Search the records for the string "arrow", then copy each line where it appears.
** DATA follows **
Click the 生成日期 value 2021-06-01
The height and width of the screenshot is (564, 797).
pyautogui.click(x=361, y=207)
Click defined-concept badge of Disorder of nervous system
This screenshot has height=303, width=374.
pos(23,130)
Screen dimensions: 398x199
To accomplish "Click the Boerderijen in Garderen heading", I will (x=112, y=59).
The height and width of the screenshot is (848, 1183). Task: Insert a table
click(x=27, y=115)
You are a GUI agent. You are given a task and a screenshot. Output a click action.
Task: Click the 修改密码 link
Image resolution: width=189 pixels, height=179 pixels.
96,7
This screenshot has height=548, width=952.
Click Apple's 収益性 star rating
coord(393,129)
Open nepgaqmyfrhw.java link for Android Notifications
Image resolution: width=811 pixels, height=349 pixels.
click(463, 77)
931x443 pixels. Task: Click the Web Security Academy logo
** End of DATA **
** DATA follows **
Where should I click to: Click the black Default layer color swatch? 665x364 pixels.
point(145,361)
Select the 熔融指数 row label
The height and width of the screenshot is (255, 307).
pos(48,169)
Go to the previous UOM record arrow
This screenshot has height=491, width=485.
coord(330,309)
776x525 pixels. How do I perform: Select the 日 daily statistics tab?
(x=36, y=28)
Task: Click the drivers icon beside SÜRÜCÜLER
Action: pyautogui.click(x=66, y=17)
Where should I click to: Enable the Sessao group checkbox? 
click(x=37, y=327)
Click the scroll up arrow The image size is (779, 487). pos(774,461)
** End of DATA **
SOLUTION |
Go to the previous UOM record arrow
Click the scroll up arrow The image size is (779, 487). pos(774,461)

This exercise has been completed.